PROBLEM TO WORK ON :: Comb through the entries for "agent" and pull out each line that holds it.

PROVIDED RECORDS ::
↓
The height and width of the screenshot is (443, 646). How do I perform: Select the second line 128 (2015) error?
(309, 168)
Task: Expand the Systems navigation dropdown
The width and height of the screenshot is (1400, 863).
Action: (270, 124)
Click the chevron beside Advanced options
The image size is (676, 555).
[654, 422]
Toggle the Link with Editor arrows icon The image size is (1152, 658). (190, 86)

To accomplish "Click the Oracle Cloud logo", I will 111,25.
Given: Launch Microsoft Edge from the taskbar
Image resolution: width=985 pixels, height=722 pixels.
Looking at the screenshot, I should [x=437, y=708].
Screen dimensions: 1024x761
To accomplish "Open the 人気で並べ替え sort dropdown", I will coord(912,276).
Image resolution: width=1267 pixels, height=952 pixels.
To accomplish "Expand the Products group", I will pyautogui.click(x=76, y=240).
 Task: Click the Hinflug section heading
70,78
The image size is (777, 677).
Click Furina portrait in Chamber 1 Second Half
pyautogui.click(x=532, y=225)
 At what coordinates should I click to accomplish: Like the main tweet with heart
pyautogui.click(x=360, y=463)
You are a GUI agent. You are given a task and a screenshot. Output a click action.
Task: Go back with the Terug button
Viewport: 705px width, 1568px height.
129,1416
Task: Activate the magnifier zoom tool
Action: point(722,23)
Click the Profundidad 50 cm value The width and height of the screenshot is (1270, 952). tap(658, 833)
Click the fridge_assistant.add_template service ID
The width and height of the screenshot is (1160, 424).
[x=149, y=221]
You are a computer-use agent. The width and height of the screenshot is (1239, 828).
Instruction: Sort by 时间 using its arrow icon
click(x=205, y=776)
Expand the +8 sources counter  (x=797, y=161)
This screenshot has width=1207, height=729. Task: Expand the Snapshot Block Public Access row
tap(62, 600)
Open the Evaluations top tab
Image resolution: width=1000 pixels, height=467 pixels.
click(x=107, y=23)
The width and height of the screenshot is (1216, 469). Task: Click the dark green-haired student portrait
↑
ANSWER AREA ::
You are a GUI agent. You are given a task and a screenshot. Output a click action.
You are a computer-use agent. The width and height of the screenshot is (1239, 828).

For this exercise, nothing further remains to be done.